In 2014, Teré began teaching at a local charter high school, where he co-created a pilot program, The Spokenword, a year-long curriculum that used poetry to interconnect social justice, community healing, and hip hop in the classroom. In the next five years, Teré worked with other staff to establish the following programs: revised and reintroduced the mentor homeroom program, hip hop club, gender sexuality alliance club, spoken word club, dismantled and revisioned the cohort to align with experiential success, established a celebratory bell-system to acknowledge the graduation of non-traditional students, co-established the JAG after graduation program, and Customized Academic Track, an evening credit recovery program. They also designed and developed the Creative English curriculum, a gender-inclusive health curriculum, and an economic entrepreneurship curriculum. Tere's work as both an artist and educator has fostered community support from PBS/NPR Arizona Public Media, TEDx Tucson, and The University of Arizona, and has caught the attention of bell hooks and more. Their classroom was also one of six nationwide recognized by the National Book Foundation in 2018.

"I believe the radical practice of curiosity defines learning."

By 2019, Teré finished this chapter in their life as the assistant principal. During this school year, their team received their first "A" from the Department of Education. In 2019, they transitioned to another local charter school. One semester, he revised the student handbook, established equitable student processing practices, facilitated a cultural competency audit, and suggested that a culturally competent consultant address this school's culture before taking six months to focus on themselves. After overcoming an extensive amount of adversity, Tere’s focus shifted to studying unprocessed trauma's impact and uncovering roads to recovery.

At the end of the 2020 school year, he started teaching young adults on the autism spectrum creative writing, social, and emotional support through social justice, acceptance, and commitment through a therapeutic lens.  Tere returned to school and completed his bachelor’s degree in creative writing. During the pandemic, he began focusing on visual artwork to process. He unexpectedly had his first art exhibitions at & the Gallery, the University of Arizona Museum of Art, and The Splinter Collective. In 2023, he published his first full-length through R&R Press titled M O O N S H i N E. He serves the NW Denver, Colorado, high school community as their academic program manager. On college campuses, he teaches academic preparedness and social and emotional wellness and removes systematic barriers so high school students can experience and achieve academic success.
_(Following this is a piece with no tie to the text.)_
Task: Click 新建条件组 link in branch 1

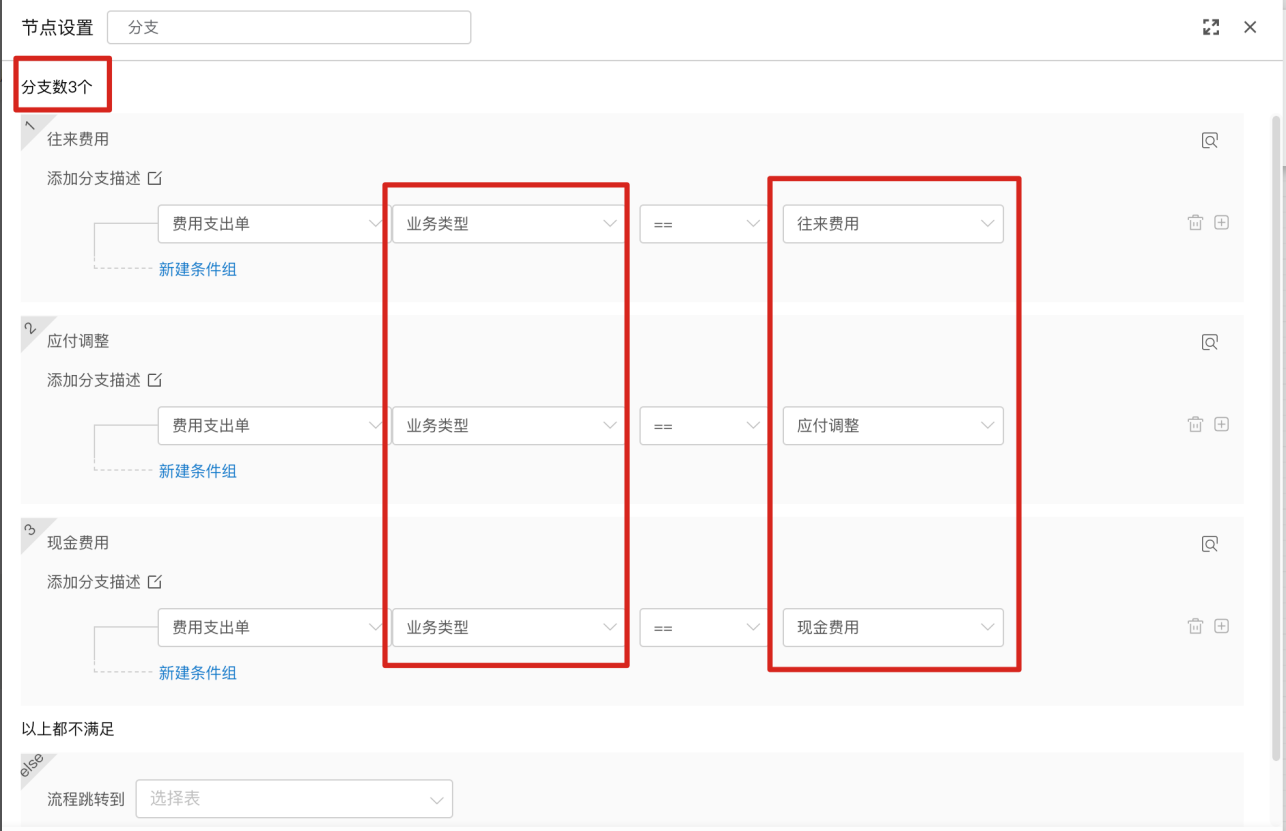Action: (x=198, y=269)
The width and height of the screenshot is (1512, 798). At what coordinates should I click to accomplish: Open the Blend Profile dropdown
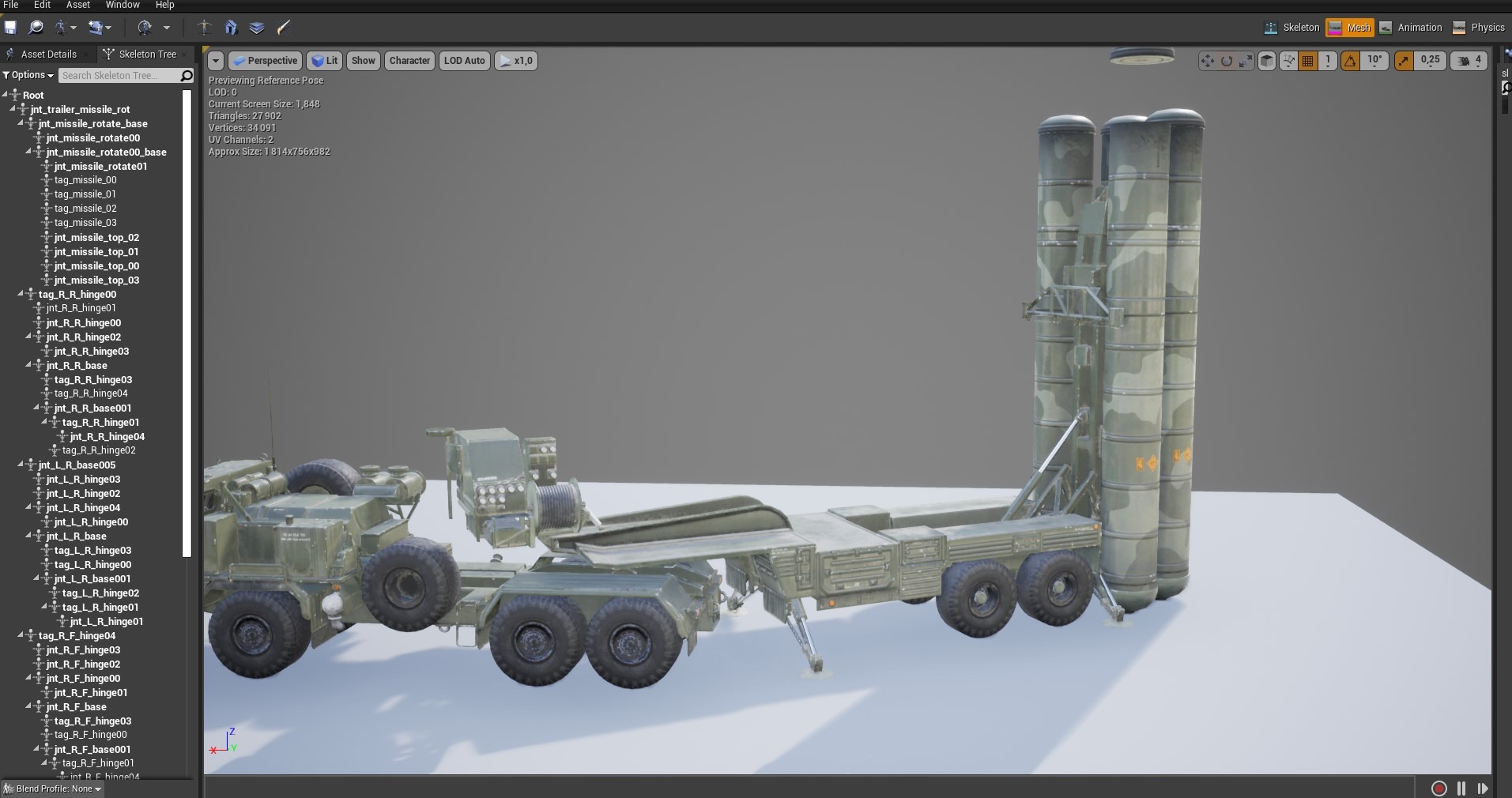tap(54, 789)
When he isn’t at work, he seasonally mentors teaching artists as they work with incarcerated and undersupported youth, teaches poetry as a healing modality at the Hugo House in Seattle, and facilitates spaces showing young people poetry's power. He is also working on completing his MEd with a concentration on advanced teaching.

S E L F    P R E S E R V A T I O N

When they aren't creating, they are spending time with their amazing and loving wife and supporting the important work she does in the world, going to therapy, binge-watching some reality television show or True Crime, traveling the world, cooking something divine, reminding themselves they are worthy, playing Pickleball, scrolling through Tik Tok and YouTube episodes, or tending to their loved ones and pets. • Teré Fowler-Chapman licenses all work under a Creative Commons Attribution 4.0 International License.